First, take a look at what your competitors are claiming about themselves. Are they the high-tech leader? The “gentle, caring” health system? The “all things to all people”? Now, take a look at where you fit. Can you claim something your competition hasn’t already gone to market with? Is it believable, true and relevant? Excellent. This is the start of a viable brand position.
I know what you’re thinking (or, what your CEO is thinking): Yeah, but we’re all of those things. I couldn’t agree more. But a brand position isn’t about standing for everything. It’s about standing for one thing and then saying that one thing repeatedly. Think of your brand position as a headline. All the other attributes are the body copy in your brand’s story.
Operationalize your brand
I’m sure your sarcastic mind is thinking: “Yeah, I’ll get to that this afternoon.”
Of course, operationalizing a brand is no small feat and often requires years of cross-departmental work. In fact, some studies estimate it may take upwards of seven years to change a culture (that’s a lot of drum beating!). But, only when you have a staff that lives the vision, mission and values you’ve identified, will you truly have an aligned brand.
One final note
As well-intentioned as a marketer or human resources professional may be, working to redefine your brand simply won’t work unless you have the support of the guy or gal at the top of your organization.

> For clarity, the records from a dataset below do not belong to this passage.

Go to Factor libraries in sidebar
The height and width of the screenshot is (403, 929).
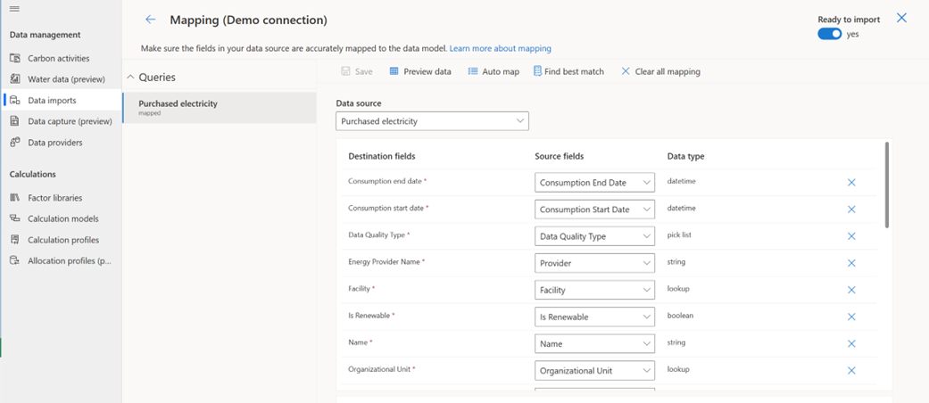54,198
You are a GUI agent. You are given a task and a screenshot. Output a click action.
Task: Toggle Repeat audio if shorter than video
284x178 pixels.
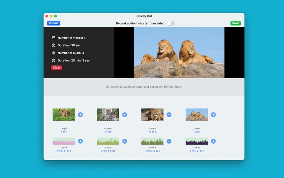click(170, 23)
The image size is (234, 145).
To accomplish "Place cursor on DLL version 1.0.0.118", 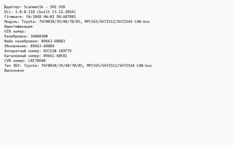I will [x=25, y=12].
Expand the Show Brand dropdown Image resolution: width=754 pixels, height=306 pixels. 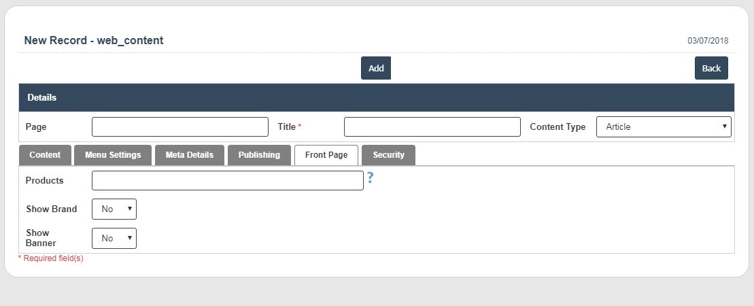tap(114, 209)
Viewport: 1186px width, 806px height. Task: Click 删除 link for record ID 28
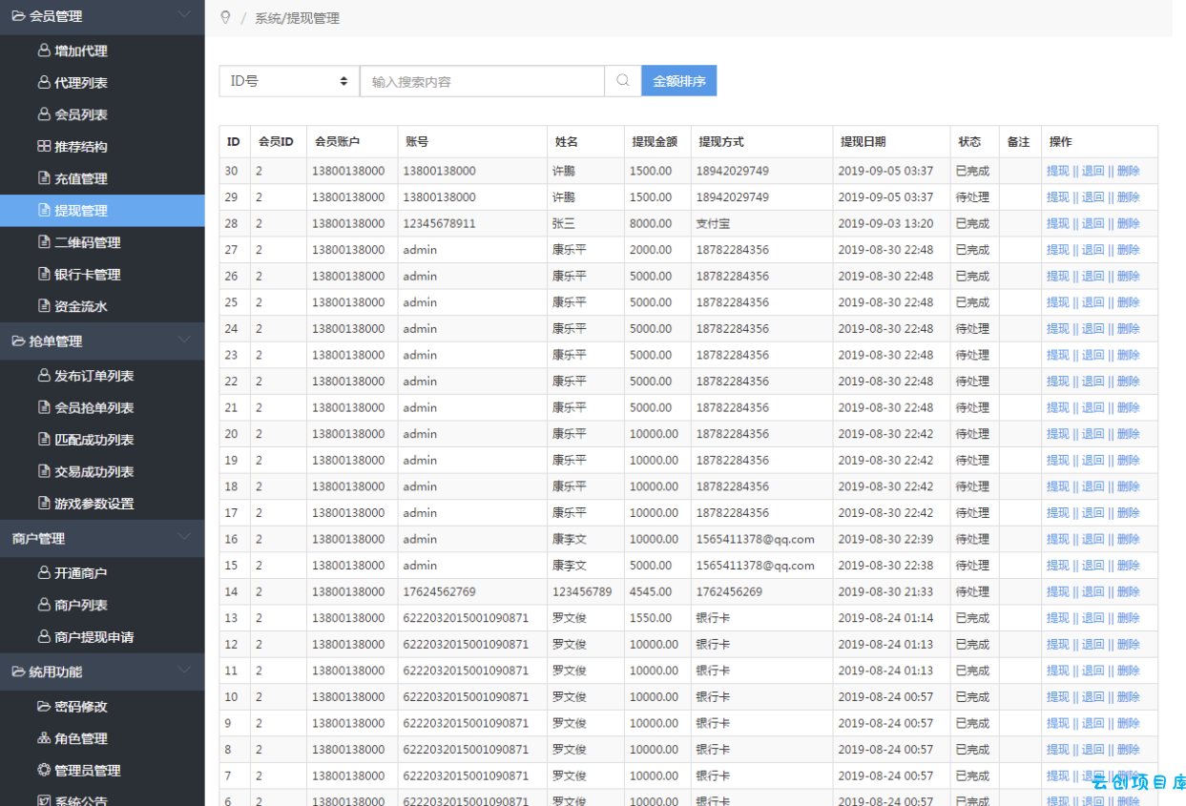pyautogui.click(x=1128, y=223)
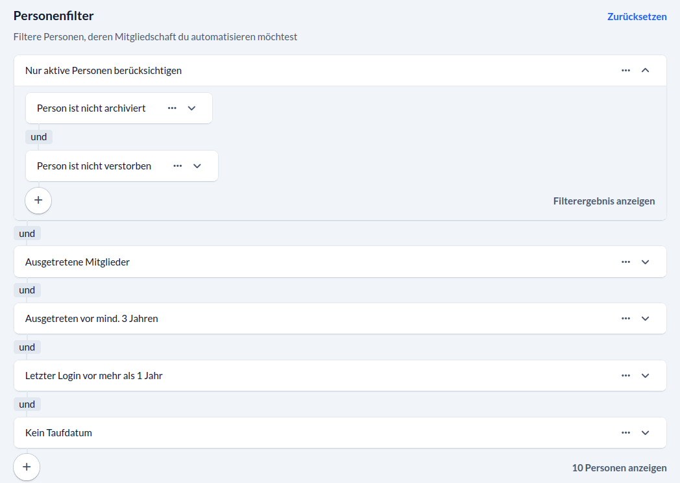Expand the 'Ausgetretene Mitglieder' filter
The image size is (680, 483).
(645, 262)
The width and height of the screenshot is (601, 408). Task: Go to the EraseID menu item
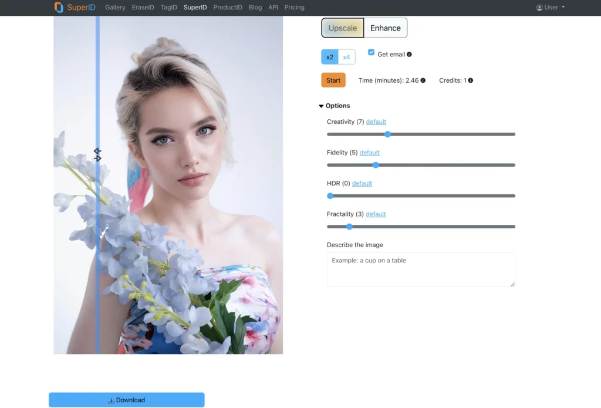tap(143, 7)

It’s worth initiating these conversations (I’ll go as far as to say it’s your duty), but if the support isn’t there, it’s time to cut bait and focus on other organizational initiatives. If there is interest, but skepticism, bring in a third party to help you have the conversation. Many agencies (mine included) will have initial conversations free of charge. No matter how good you are in your role (I know! I’ve been you!), outside consultants have the “prophet-from-another-land” appeal that health system execs often respect.